*Problem to solve:* Below are some entries; state how many of their lines contain the word "agent", with nothing else in the reply.

*The input:*
_____

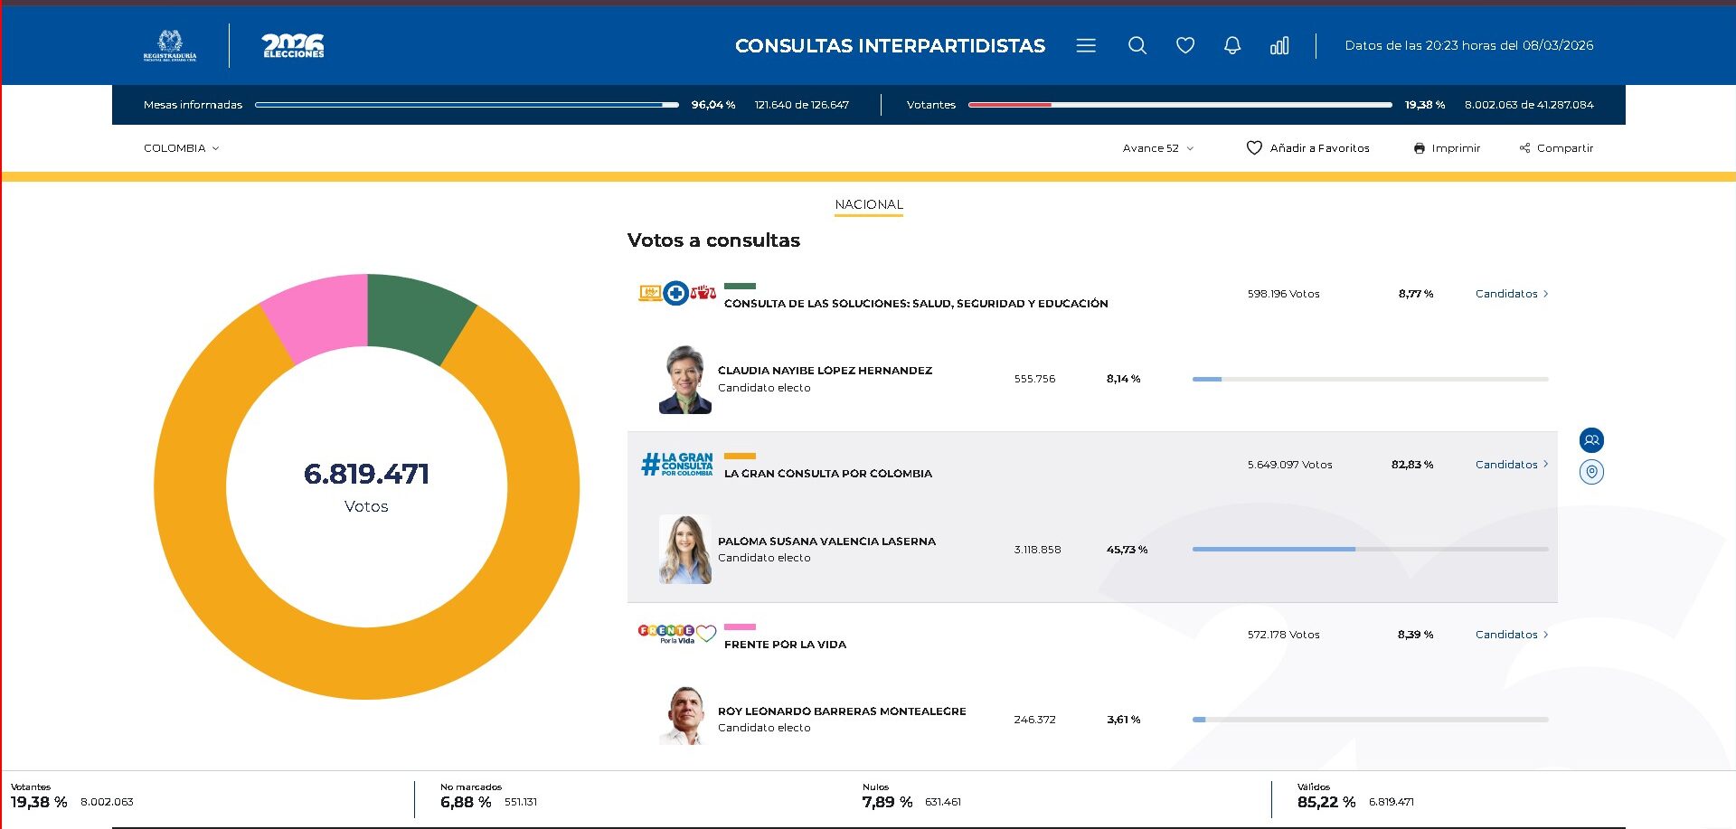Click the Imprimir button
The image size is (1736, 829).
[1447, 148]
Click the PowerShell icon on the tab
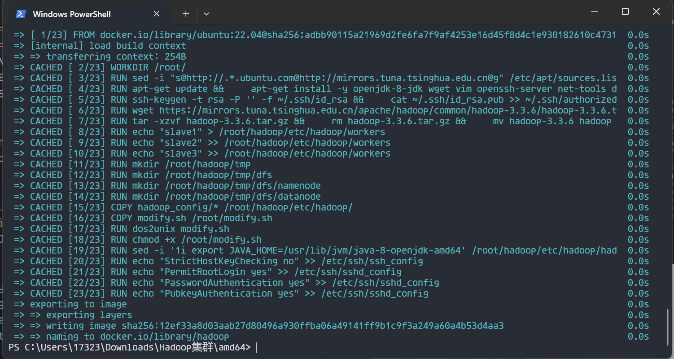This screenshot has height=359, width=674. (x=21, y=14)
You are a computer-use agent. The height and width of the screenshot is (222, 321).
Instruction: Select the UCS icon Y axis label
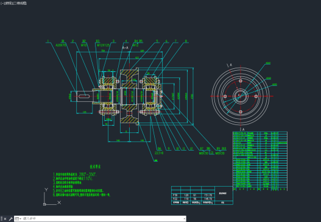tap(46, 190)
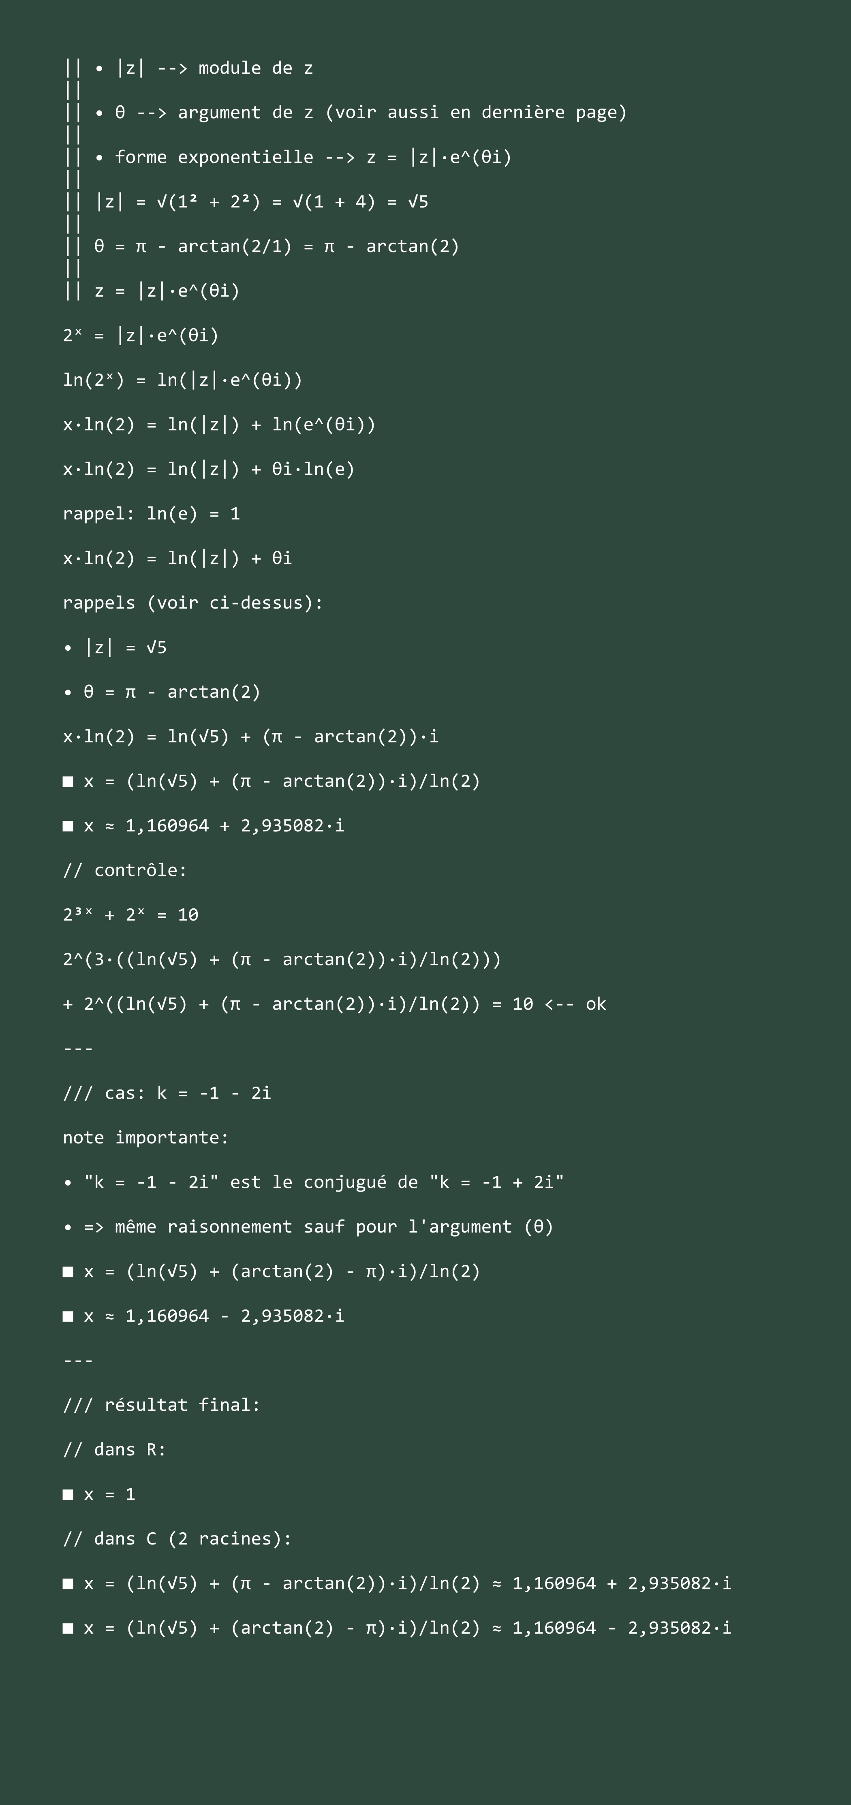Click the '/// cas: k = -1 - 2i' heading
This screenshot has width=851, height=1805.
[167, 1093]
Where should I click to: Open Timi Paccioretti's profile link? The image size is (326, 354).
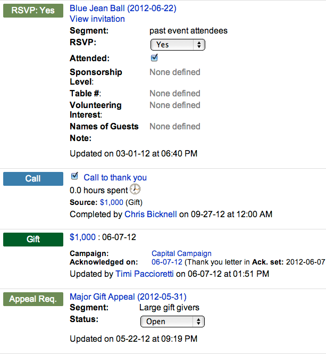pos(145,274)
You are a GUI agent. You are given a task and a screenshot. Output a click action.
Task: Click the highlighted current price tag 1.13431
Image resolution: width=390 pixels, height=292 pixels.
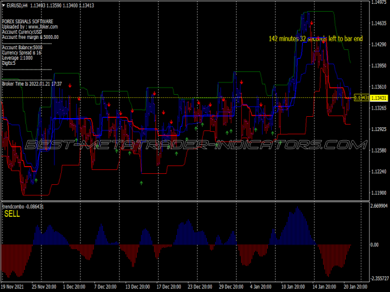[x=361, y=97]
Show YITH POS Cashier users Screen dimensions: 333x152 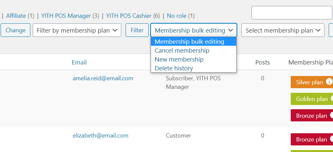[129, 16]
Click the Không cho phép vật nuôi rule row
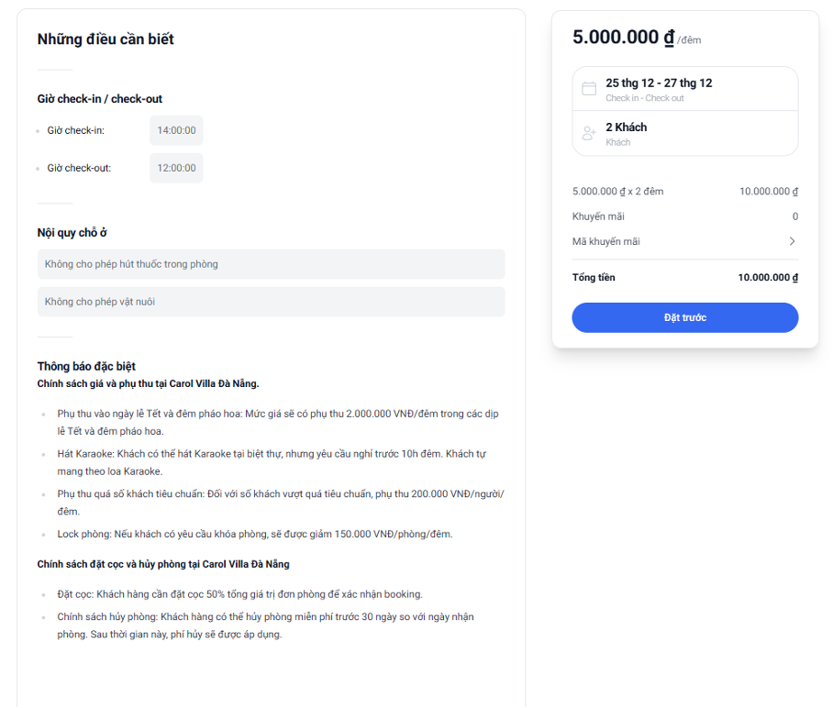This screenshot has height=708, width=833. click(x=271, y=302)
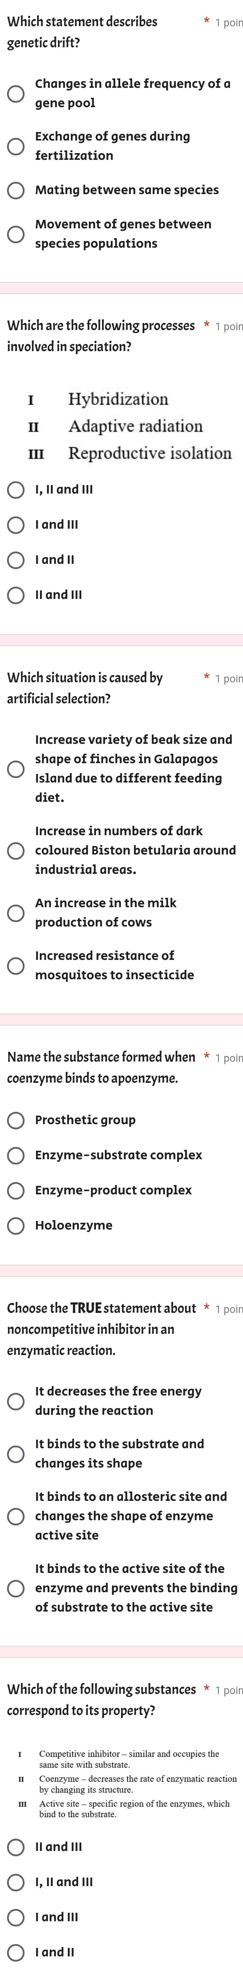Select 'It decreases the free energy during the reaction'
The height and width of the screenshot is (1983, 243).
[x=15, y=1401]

_____

*Problem solution:* 2